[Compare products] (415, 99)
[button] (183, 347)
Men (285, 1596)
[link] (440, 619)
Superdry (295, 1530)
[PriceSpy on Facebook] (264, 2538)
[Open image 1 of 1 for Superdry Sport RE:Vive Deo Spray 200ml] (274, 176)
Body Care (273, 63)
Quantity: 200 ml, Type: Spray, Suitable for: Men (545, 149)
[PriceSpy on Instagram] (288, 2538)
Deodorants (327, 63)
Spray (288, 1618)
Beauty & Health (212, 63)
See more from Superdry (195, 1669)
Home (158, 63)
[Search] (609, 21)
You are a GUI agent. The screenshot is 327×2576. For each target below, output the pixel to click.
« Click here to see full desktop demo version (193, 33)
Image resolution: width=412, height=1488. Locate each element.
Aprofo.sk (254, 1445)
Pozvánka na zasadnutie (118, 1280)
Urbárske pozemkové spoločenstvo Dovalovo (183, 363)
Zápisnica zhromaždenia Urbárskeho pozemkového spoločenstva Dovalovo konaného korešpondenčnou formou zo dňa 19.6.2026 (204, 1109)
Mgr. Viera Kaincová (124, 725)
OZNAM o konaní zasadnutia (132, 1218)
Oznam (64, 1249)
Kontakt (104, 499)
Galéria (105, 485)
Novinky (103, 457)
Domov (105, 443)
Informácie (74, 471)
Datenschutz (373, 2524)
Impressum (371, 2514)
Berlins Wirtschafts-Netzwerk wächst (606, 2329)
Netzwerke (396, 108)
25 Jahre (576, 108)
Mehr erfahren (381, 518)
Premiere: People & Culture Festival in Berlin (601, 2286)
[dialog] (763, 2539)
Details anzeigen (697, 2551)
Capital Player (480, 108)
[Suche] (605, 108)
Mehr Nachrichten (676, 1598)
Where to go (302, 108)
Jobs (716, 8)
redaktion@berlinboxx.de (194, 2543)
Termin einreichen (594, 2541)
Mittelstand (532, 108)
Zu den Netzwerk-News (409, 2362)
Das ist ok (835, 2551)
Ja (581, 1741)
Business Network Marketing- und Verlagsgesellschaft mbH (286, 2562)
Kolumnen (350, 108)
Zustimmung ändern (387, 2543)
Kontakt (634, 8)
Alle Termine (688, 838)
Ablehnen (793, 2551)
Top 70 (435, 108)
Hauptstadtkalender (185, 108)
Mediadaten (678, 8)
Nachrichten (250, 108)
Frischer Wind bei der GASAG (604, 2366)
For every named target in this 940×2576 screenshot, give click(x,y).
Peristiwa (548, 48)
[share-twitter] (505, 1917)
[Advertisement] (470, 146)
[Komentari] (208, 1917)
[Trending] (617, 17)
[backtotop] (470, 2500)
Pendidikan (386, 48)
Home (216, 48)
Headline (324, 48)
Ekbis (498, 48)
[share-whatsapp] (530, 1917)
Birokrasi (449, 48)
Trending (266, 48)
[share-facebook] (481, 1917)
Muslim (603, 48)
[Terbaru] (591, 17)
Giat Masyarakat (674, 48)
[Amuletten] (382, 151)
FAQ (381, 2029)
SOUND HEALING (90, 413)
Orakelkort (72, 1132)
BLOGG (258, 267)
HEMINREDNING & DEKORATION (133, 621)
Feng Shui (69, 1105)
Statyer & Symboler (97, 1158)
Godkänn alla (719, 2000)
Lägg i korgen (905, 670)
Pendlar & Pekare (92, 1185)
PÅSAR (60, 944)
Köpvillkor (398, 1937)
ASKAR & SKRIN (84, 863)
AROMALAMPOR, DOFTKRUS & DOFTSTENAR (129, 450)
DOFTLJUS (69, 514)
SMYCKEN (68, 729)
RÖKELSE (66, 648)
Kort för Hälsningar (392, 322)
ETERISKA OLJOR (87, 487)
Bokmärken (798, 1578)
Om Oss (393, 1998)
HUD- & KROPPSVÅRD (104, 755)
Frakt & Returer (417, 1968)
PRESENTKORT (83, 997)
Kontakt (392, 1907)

----------------------------------------

The lines above, from the first through the one containing "Business Network Marketing- und", must be restated word for word, with nothing added.

▸ Answer for this exercise:
[Compare products] (415, 99)
[button] (183, 347)
Men (285, 1596)
[link] (440, 619)
Superdry (295, 1530)
[PriceSpy on Facebook] (264, 2538)
[Open image 1 of 1 for Superdry Sport RE:Vive Deo Spray 200ml] (274, 176)
Body Care (273, 63)
Quantity: 200 ml, Type: Spray, Suitable for: Men (545, 149)
[PriceSpy on Instagram] (288, 2538)
Deodorants (327, 63)
Spray (288, 1618)
Beauty & Health (212, 63)
See more from Superdry (195, 1669)
Home (158, 63)
[Search] (609, 21)
You are a GUI agent. The screenshot is 327×2576. For each target below, output the pixel to click.
« Click here to see full desktop demo version (193, 33)
Image resolution: width=412, height=1488. Locate each element.
Aprofo.sk (254, 1445)
Pozvánka na zasadnutie (118, 1280)
Urbárske pozemkové spoločenstvo Dovalovo (183, 363)
Zápisnica zhromaždenia Urbárskeho pozemkového spoločenstva Dovalovo konaného korešpondenčnou formou zo dňa 19.6.2026 (204, 1109)
Mgr. Viera Kaincová (124, 725)
OZNAM o konaní zasadnutia (132, 1218)
Oznam (64, 1249)
Kontakt (104, 499)
Galéria (105, 485)
Novinky (103, 457)
Domov (105, 443)
Informácie (74, 471)
Datenschutz (373, 2524)
Impressum (371, 2514)
Berlins Wirtschafts-Netzwerk wächst (606, 2329)
Netzwerke (396, 108)
25 Jahre (576, 108)
Mehr erfahren (381, 518)
Premiere: People & Culture Festival in Berlin (601, 2286)
[dialog] (763, 2539)
Details anzeigen (697, 2551)
Capital Player (480, 108)
[Suche] (605, 108)
Mehr Nachrichten (676, 1598)
Where to go (302, 108)
Jobs (716, 8)
redaktion@berlinboxx.de (194, 2543)
Termin einreichen (594, 2541)
Mittelstand (532, 108)
Zu den Netzwerk-News (409, 2362)
Das ist ok (835, 2551)
Ja (581, 1741)
Business Network Marketing- und Verlagsgesellschaft mbH (286, 2562)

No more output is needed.